§ REQUIREMENT
All lines with the word "color" are to be found and copied from the listing.

=== Section Start ===

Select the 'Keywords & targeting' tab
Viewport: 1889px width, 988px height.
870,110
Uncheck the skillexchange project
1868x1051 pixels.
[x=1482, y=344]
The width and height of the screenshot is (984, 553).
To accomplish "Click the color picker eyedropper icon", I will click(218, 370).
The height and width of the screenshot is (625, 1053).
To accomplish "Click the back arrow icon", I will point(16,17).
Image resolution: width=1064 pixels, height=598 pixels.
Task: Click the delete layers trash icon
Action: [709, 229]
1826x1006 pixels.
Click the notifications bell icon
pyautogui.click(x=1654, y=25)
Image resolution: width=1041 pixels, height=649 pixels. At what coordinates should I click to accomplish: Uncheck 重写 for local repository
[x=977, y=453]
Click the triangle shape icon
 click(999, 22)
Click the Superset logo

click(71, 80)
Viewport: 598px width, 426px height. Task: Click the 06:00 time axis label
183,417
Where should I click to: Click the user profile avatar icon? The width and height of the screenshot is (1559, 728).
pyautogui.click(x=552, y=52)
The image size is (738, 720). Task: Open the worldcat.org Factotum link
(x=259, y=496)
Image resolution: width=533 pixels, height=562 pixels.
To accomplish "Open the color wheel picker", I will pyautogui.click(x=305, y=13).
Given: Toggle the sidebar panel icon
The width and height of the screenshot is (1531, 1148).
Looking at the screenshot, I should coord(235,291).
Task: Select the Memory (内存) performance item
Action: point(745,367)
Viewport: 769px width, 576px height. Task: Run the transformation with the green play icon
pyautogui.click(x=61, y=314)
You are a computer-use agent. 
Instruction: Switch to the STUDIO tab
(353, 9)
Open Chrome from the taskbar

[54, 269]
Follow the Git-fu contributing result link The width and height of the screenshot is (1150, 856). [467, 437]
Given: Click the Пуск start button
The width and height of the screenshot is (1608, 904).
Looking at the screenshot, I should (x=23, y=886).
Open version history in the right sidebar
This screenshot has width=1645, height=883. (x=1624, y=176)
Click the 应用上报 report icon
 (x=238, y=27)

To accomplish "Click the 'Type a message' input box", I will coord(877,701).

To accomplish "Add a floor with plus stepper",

=== Section End ===

§ FINAL ANSWER
To accomplish "Click the color picker eyedropper icon", I will click(218, 370).
To accomplish "Open the color wheel picker", I will pyautogui.click(x=305, y=13).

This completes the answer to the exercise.